◆ **Exercise prompt**
Please copy the data below line for line, leaving every character unchanged.

◆ **Data for this task**
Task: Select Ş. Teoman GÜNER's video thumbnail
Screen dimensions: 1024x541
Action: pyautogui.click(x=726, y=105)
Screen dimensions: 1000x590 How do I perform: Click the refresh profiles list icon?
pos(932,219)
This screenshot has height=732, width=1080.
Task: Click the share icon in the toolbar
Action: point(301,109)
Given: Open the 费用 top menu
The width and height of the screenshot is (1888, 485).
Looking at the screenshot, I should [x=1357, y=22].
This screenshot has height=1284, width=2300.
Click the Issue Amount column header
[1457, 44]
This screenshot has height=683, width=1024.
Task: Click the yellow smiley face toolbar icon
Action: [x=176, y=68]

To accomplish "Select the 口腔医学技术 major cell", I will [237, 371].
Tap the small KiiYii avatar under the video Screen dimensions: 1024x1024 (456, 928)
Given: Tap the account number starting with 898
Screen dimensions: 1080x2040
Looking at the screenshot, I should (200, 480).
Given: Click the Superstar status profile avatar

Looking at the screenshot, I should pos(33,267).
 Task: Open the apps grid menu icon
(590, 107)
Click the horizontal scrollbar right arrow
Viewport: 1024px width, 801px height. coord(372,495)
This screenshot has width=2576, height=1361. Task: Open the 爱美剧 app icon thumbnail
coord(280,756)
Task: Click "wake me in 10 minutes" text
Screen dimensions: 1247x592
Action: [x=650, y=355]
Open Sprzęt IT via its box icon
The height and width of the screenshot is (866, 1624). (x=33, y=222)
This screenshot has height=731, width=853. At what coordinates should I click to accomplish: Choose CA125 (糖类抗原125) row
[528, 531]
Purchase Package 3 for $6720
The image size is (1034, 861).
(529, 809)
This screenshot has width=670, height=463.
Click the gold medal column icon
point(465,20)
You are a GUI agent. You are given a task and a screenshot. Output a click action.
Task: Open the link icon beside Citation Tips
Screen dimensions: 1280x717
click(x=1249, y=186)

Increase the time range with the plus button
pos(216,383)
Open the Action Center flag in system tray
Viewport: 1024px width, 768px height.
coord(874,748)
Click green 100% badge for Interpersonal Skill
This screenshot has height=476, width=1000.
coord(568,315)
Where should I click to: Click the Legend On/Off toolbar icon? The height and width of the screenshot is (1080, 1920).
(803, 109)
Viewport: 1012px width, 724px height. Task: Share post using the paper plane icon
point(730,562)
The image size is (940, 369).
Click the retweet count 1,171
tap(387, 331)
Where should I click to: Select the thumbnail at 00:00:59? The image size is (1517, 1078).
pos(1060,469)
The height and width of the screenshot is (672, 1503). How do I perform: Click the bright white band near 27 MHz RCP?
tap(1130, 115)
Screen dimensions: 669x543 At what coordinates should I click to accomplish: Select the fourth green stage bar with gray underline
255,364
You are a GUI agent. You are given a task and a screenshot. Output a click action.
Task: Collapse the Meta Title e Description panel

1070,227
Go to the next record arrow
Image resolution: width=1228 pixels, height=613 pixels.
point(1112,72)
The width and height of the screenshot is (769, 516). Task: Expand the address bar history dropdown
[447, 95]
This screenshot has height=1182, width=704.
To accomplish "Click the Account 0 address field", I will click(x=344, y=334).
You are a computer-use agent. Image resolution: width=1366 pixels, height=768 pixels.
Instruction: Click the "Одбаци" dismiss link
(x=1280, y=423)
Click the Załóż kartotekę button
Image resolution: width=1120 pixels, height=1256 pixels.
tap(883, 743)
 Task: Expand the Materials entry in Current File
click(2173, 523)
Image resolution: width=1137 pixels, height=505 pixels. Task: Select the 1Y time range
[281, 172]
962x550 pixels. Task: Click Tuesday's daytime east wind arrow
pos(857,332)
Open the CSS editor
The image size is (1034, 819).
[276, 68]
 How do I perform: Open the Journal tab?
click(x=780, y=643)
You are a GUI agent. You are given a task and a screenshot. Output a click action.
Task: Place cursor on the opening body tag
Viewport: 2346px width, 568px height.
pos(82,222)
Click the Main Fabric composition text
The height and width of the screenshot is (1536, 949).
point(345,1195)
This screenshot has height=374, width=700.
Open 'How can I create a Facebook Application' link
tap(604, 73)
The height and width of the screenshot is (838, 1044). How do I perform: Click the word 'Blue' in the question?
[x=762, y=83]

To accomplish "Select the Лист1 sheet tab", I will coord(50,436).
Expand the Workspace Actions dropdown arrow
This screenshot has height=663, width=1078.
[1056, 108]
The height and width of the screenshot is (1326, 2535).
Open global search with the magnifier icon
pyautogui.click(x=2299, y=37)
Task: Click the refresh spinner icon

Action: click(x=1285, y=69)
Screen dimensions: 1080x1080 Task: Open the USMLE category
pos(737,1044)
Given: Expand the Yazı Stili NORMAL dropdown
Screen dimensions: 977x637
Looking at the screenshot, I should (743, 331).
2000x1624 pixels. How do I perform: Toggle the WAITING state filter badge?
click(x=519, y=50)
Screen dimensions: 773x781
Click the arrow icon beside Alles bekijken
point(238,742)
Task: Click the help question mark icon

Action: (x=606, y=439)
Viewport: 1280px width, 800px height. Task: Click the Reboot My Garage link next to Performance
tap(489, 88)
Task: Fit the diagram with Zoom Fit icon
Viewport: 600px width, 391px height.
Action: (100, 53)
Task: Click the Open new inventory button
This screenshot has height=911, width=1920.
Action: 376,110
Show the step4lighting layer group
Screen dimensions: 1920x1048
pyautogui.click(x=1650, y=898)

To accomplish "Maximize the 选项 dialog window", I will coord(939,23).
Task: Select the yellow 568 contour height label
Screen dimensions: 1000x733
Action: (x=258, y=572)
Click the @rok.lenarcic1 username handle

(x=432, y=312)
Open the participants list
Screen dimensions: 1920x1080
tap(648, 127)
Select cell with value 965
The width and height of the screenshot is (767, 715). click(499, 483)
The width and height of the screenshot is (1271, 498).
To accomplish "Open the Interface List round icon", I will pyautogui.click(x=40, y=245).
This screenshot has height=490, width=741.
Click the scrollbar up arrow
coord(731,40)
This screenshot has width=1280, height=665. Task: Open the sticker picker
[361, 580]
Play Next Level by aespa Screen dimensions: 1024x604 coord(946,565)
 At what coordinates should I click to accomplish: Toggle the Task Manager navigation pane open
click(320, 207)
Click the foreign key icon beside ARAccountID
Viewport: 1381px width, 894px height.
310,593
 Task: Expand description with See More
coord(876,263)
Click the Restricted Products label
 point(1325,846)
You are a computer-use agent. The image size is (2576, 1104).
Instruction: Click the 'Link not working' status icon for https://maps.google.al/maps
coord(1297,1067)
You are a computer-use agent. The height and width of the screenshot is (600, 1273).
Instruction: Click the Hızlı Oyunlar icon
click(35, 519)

◆ **Output**
Task: Select Ş. Teoman GÜNER's video thumbnail
Screen dimensions: 1024x541
Action: pyautogui.click(x=726, y=105)
Screen dimensions: 1000x590 How do I perform: Click the refresh profiles list icon?
pos(932,219)
This screenshot has height=732, width=1080.
Task: Click the share icon in the toolbar
Action: point(301,109)
Given: Open the 费用 top menu
The width and height of the screenshot is (1888, 485).
Looking at the screenshot, I should [x=1357, y=22].
This screenshot has height=1284, width=2300.
Click the Issue Amount column header
[1457, 44]
This screenshot has height=683, width=1024.
Task: Click the yellow smiley face toolbar icon
Action: [x=176, y=68]

To accomplish "Select the 口腔医学技术 major cell", I will [237, 371].
Tap the small KiiYii avatar under the video Screen dimensions: 1024x1024 (456, 928)
Given: Tap the account number starting with 898
Screen dimensions: 1080x2040
Looking at the screenshot, I should (200, 480).
Given: Click the Superstar status profile avatar

Looking at the screenshot, I should pos(33,267).
 Task: Open the apps grid menu icon
(590, 107)
Click the horizontal scrollbar right arrow
Viewport: 1024px width, 801px height. coord(372,495)
This screenshot has width=2576, height=1361. Task: Open the 爱美剧 app icon thumbnail
coord(280,756)
Task: Click "wake me in 10 minutes" text
Screen dimensions: 1247x592
Action: [x=650, y=355]
Open Sprzęt IT via its box icon
The height and width of the screenshot is (866, 1624). (x=33, y=222)
This screenshot has height=731, width=853. At what coordinates should I click to accomplish: Choose CA125 (糖类抗原125) row
[528, 531]
Purchase Package 3 for $6720
The image size is (1034, 861).
(529, 809)
This screenshot has width=670, height=463.
Click the gold medal column icon
point(465,20)
You are a GUI agent. You are given a task and a screenshot. Output a click action.
Task: Open the link icon beside Citation Tips
Screen dimensions: 1280x717
click(x=1249, y=186)

Increase the time range with the plus button
pos(216,383)
Open the Action Center flag in system tray
Viewport: 1024px width, 768px height.
coord(874,748)
Click green 100% badge for Interpersonal Skill
This screenshot has height=476, width=1000.
coord(568,315)
Where should I click to: Click the Legend On/Off toolbar icon? The height and width of the screenshot is (1080, 1920).
(803, 109)
Viewport: 1012px width, 724px height. Task: Share post using the paper plane icon
point(730,562)
The image size is (940, 369).
Click the retweet count 1,171
tap(387, 331)
Where should I click to: Select the thumbnail at 00:00:59? The image size is (1517, 1078).
pos(1060,469)
The height and width of the screenshot is (672, 1503). How do I perform: Click the bright white band near 27 MHz RCP?
tap(1130, 115)
Screen dimensions: 669x543 At what coordinates should I click to accomplish: Select the fourth green stage bar with gray underline
255,364
You are a GUI agent. You are given a task and a screenshot. Output a click action.
Task: Collapse the Meta Title e Description panel

1070,227
Go to the next record arrow
Image resolution: width=1228 pixels, height=613 pixels.
point(1112,72)
The width and height of the screenshot is (769, 516). Task: Expand the address bar history dropdown
[447, 95]
This screenshot has height=1182, width=704.
To accomplish "Click the Account 0 address field", I will click(x=344, y=334).
You are a computer-use agent. Image resolution: width=1366 pixels, height=768 pixels.
Instruction: Click the "Одбаци" dismiss link
(x=1280, y=423)
Click the Załóż kartotekę button
Image resolution: width=1120 pixels, height=1256 pixels.
tap(883, 743)
 Task: Expand the Materials entry in Current File
click(2173, 523)
Image resolution: width=1137 pixels, height=505 pixels. Task: Select the 1Y time range
[281, 172]
962x550 pixels. Task: Click Tuesday's daytime east wind arrow
pos(857,332)
Open the CSS editor
The image size is (1034, 819).
[276, 68]
 How do I perform: Open the Journal tab?
click(x=780, y=643)
You are a GUI agent. You are given a task and a screenshot. Output a click action.
Task: Place cursor on the opening body tag
Viewport: 2346px width, 568px height.
pos(82,222)
Click the Main Fabric composition text
The height and width of the screenshot is (1536, 949).
point(345,1195)
This screenshot has height=374, width=700.
Open 'How can I create a Facebook Application' link
tap(604, 73)
The height and width of the screenshot is (838, 1044). How do I perform: Click the word 'Blue' in the question?
[x=762, y=83]

To accomplish "Select the Лист1 sheet tab", I will coord(50,436).
Expand the Workspace Actions dropdown arrow
This screenshot has height=663, width=1078.
[1056, 108]
The height and width of the screenshot is (1326, 2535).
Open global search with the magnifier icon
pyautogui.click(x=2299, y=37)
Task: Click the refresh spinner icon

Action: click(x=1285, y=69)
Screen dimensions: 1080x1080 Task: Open the USMLE category
pos(737,1044)
Given: Expand the Yazı Stili NORMAL dropdown
Screen dimensions: 977x637
Looking at the screenshot, I should (743, 331).
2000x1624 pixels. How do I perform: Toggle the WAITING state filter badge?
click(x=519, y=50)
Screen dimensions: 773x781
Click the arrow icon beside Alles bekijken
point(238,742)
Task: Click the help question mark icon

Action: (x=606, y=439)
Viewport: 1280px width, 800px height. Task: Click the Reboot My Garage link next to Performance
tap(489, 88)
Task: Fit the diagram with Zoom Fit icon
Viewport: 600px width, 391px height.
Action: (100, 53)
Task: Click the Open new inventory button
This screenshot has height=911, width=1920.
Action: 376,110
Show the step4lighting layer group
Screen dimensions: 1920x1048
pyautogui.click(x=1650, y=898)

To accomplish "Maximize the 选项 dialog window", I will coord(939,23).
Task: Select the yellow 568 contour height label
Screen dimensions: 1000x733
Action: (x=258, y=572)
Click the @rok.lenarcic1 username handle

(x=432, y=312)
Open the participants list
Screen dimensions: 1920x1080
tap(648, 127)
Select cell with value 965
The width and height of the screenshot is (767, 715). click(499, 483)
The width and height of the screenshot is (1271, 498).
To accomplish "Open the Interface List round icon", I will pyautogui.click(x=40, y=245).
This screenshot has height=490, width=741.
Click the scrollbar up arrow
coord(731,40)
This screenshot has width=1280, height=665. Task: Open the sticker picker
[361, 580]
Play Next Level by aespa Screen dimensions: 1024x604 coord(946,565)
 At what coordinates should I click to accomplish: Toggle the Task Manager navigation pane open
click(320, 207)
Click the foreign key icon beside ARAccountID
Viewport: 1381px width, 894px height.
310,593
 Task: Expand description with See More
coord(876,263)
Click the Restricted Products label
 point(1325,846)
You are a computer-use agent. The image size is (2576, 1104).
Instruction: Click the 'Link not working' status icon for https://maps.google.al/maps
coord(1297,1067)
You are a computer-use agent. The height and width of the screenshot is (600, 1273).
Instruction: Click the Hızlı Oyunlar icon
click(35, 519)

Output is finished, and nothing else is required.